“Önce Allah vardı; Ondan önce hiçbir şey yoktu. Arşı suyun üzerindeydi. Sonra O gökleri ve yeri yarattı.”1 demiş Allah Resûlü yaratılış ile ilgili soru soran Yemenlilere.2
Yerleri, gökleri, ikisi arasındaki her şeyi ve en nihayetinde insanı yaratan Allah, onun dünyadaki yolculuğunu başlatmıştır. Yeryüzü insan için hem sürekli bir şeyler öğrendiği, uyguladığı bir tekâmül yeri olmuş hem de ahiret hayatı için ekim yaptığı tarlası hükmünde olmuştur. Öyle ya, insana iki hayat verilmiştir. Biri ilk durak ve ancak çalıştığımızın karşılığını alabileceğimiz3 geçici dünya hayatı, diğeri ise ektiklerimizi biçeceğimiz, aciz yanlarımızdan arınacağımız ebedî hayat olan ahiret hayatıdır.

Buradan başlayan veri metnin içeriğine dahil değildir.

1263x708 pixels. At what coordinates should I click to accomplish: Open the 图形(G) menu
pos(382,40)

İbrahim (as) daha çocuk yaşta Rabbini ararken aklı ile düşünmüş sırasıyla yıldızları, ayı ve güneşi incelemiş, en sonunda En’am Suresi 76. Ayetten öğrendiğimiz gibi “…Ben batıp gidenleri sevmem.” buyurmuştur. Çünkü zevalden kendini kurtaramayan nasıl mabud olsun?
Işığı kendine yetmeyen nasıl yollarımızı aydınlatsın? İşte insan fena ve fâniliğe karşı bekâ ve bâkiliği arar ve ister.

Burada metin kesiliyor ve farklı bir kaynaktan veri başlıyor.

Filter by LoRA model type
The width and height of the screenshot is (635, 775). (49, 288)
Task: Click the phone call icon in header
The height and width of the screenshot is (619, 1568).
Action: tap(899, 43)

Dünya hayatı bir anlıktır. Lezzetini alırsın ancak o sona erecek ve yok olacaktır. Onuncu Söz’de ne veciz ifade etmiş Üstad “Ey bizi nimetleriyle perverde eden Sultanımız! Bize gösterdiğin numunelerin ve gölgelerin asıllarını, menbalarını göster. Ve bizi makarr-ı saltanatına celb et… Burada bize tattırdığın leziz nimetlerini orada yedir. Bizi zevâl ve teb’îd ile tazib etme.”4
Peki Bâkî olandan nasıl beka istenir? Onun emirlerine uyup yasaklarından sakındığımızda, rızasını kazanmak için çabaladığımızda, mallarımızdan sıyrılıp zekât ve sadaka denizinde özgürleştiğimizde, nefsimizi eğitip sesini kıstığımızda bunu talep etmiş oluruz aslında.

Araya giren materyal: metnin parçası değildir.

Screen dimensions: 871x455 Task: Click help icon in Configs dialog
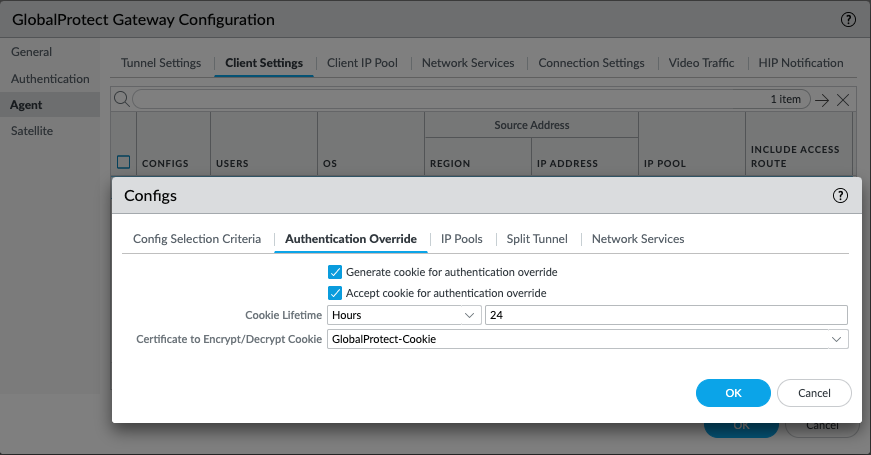click(x=840, y=196)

Puantiyeli, kurdeleli, süslü püslü bir dünyada, gerçeklikten çok karış uzakta var olmaya çalışan, evrene kıyasla ufacık kalan canlılarız, insanız. Doğuyor, büyüyor ve öğreniyoruz. Öğrendikçe artıyoruz. Üflesen yıkılacak birden yok olacak nesnelerle değil, ahlâk ve edeple süslediğimiz karakterimizle var oluyoruz. Kaybolacak nesnelerin değil, bâkî kalacak kıymetli ruhların artması çabası var içimizde. Dışımızda olan bitene inat içimizde bambaşka bir iklim yaşıyoruz. Topraktan yaratılmış bedenlerimizde yeşeriyor bu duygular. Gerçek lezzeti arıyoruz. Ne demiş şair:
“Bir ömür daha lazım vefatımızdan sonra,
Çünkü bu ömrümüzü sadece umutlanarak geçirdik.”5
Kalıcı olanı bu dünyada aramak yerine, bu dünyayı esas ve kalıcı âlem için bir araç olarak kullanalım. Yüce Allah’ın buyurduğu gibi: “Her şey helâk olup gidicidir, Ona bakan yüzü müstesnâ.”6 İman, ibadet, fazilet ve hakka hizmet gibi vazifeler ancak ahirette ebedî saadeti bize kazandırabilir. Allahu a’lem.
İnsan bilir, bedeni gibi bu dünyanın da sonu gelecektir. Ama ruhu her şeyden önce de sonra da var olan Allah’ın dilemesiyle bâkîleşecektir. O zaman sırtını Kadir-i Mutlak’ına dayar ve der:
Ya Bâkî Entel Bâkî.7
(Genç Yorum, Eylül 2023 sayısından kısaltılarak alınmıştır.)
Dipnotlar:
1) Buharî, Tevhîd, 22.
2) Hadislerle İslam, Cilt 1, s. 341.
3) Necm Suresi, 39.
4) Sorularla Risale, Sözler, Onuncu Söz
5) Şirazlı Sadi
6) Kasas Suresi, 88.
7) Ey Bâkî olan Allah, bâkî ancak Sensin! (Risale-i Nur Külliyatı, Lem’alar, Üçüncü Lem’a.)